351 00:50:09.600 00:50:28.289 Uttam Kumaran: But I was like, let’s just let’s just continue to Google form to get a couple of data points in and flowing through here. And then I told her I said, I really like I read a lot of the insights stuff that she puts up in there. And so, even seeing that somehow but I was like, I think that’s that’s definitely like, more important. So

352 00:50:29.070 00:50:34.569 Daniel Schonfeld: alright, great job, Utah, this is awesome. Once once we get the data like really humming and accurate.
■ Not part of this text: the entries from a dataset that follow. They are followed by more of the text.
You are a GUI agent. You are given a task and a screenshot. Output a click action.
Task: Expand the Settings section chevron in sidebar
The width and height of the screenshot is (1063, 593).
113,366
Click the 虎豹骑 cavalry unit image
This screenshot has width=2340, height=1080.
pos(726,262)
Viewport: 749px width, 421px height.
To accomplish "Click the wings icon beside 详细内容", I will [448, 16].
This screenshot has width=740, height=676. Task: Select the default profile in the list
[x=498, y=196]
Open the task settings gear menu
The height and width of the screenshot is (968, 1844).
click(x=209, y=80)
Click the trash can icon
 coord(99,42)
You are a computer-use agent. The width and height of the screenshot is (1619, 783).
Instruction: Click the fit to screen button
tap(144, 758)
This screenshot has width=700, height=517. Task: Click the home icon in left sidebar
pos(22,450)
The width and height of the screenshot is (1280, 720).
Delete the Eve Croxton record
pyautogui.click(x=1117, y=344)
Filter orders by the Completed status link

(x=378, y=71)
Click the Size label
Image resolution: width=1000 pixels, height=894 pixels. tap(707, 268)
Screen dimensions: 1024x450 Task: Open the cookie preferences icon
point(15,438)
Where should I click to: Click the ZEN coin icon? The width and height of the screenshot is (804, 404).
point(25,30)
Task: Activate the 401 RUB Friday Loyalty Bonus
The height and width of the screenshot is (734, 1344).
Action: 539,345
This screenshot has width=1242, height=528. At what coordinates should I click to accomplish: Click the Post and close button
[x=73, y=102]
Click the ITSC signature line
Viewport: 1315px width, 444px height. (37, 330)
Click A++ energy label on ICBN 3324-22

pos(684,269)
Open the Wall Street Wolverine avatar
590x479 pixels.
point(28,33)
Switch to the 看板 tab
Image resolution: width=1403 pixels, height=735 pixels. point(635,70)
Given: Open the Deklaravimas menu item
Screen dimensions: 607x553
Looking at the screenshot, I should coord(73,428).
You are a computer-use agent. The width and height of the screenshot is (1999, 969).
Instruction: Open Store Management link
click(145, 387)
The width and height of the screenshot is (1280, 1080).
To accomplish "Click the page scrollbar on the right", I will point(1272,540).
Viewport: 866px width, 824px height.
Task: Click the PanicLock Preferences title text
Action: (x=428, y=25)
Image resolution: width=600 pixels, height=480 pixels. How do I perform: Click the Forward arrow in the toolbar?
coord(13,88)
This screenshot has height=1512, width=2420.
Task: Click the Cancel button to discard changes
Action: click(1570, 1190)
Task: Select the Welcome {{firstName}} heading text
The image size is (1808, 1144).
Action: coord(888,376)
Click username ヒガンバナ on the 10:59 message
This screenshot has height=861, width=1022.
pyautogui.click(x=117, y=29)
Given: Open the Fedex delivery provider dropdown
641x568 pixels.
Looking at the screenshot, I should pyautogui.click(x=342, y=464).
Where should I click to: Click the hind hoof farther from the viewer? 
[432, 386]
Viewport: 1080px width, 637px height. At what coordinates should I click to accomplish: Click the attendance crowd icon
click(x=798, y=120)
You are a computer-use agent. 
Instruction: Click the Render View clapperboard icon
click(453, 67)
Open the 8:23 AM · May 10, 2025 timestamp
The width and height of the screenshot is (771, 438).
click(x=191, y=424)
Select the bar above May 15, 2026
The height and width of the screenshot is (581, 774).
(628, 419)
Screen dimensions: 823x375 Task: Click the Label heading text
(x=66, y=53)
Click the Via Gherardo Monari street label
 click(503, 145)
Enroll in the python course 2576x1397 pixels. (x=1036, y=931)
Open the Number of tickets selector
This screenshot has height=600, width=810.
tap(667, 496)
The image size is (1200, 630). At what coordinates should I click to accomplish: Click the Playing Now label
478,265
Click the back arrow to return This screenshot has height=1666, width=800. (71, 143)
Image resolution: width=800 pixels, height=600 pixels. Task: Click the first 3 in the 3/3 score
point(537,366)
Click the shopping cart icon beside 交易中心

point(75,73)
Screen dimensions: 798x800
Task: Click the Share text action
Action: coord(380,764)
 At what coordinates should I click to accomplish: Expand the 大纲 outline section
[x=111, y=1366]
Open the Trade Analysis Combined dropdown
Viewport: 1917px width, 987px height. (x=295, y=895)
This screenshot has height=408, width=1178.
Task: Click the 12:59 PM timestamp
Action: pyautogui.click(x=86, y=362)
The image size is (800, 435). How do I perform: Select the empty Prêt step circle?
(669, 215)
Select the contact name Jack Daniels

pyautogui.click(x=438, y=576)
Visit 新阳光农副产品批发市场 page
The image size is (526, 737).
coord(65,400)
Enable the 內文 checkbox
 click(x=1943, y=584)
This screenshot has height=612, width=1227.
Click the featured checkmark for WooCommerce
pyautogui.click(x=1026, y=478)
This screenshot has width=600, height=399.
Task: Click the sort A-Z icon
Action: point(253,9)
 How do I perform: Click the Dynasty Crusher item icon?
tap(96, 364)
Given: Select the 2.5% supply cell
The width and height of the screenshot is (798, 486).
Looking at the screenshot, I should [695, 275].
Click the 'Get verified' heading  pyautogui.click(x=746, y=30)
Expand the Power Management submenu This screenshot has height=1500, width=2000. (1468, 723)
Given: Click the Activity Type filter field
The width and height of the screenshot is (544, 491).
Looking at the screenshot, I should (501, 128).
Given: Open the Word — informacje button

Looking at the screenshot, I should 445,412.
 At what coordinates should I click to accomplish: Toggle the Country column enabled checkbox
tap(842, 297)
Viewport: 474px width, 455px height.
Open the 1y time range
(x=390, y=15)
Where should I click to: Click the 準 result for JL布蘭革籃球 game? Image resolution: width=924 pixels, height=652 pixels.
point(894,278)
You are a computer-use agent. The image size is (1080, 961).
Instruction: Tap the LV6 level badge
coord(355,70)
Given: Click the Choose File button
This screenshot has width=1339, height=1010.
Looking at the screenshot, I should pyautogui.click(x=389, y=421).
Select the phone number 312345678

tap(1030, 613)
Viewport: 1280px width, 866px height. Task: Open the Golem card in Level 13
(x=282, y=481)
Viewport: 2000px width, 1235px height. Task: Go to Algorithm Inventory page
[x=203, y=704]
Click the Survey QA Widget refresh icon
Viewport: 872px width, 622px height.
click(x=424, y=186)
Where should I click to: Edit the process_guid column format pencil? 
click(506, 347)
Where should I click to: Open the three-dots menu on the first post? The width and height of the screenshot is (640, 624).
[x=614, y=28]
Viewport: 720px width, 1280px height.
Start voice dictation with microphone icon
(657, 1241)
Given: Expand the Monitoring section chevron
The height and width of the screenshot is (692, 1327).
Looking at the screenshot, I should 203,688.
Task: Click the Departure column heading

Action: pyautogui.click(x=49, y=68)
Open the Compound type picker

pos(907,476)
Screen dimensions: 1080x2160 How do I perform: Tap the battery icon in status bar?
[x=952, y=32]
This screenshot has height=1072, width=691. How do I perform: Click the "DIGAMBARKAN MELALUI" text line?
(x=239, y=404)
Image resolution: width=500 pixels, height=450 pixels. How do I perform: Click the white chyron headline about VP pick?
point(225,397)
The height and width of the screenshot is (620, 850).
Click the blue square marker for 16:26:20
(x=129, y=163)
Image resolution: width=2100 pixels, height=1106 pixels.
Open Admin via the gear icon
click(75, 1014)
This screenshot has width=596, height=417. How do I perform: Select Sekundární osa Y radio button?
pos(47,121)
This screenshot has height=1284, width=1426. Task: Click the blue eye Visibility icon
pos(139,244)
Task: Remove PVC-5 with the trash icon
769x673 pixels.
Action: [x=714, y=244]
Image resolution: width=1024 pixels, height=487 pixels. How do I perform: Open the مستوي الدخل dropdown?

353 00:50:34.710 00:50:44.779 Daniel Schonfeld: This thing’s gonna be a beast, and then we can have, like a Ui designer type, come in and make it a little more flashy and more, little more intuitive. But right now

354 00:50:44.860 00:50:49.290 Daniel Schonfeld: raw data is what I care about the most, and it being again accurate and timely

355 00:50:50.020 00:50:56.219 Uttam Kumaran: awesome. Great. Thank you. And I will send. I’ll send you this

356 00:50:56.270 00:51:02.269 Uttam Kumaran: video so you can check it out. And then, yeah, I’ll follow up early next week with some actions.

357 00:51:02.540 00:51:07.329 Daniel Schonfeld: Awesome, Buddy. Thank you so much. Talk to me about that.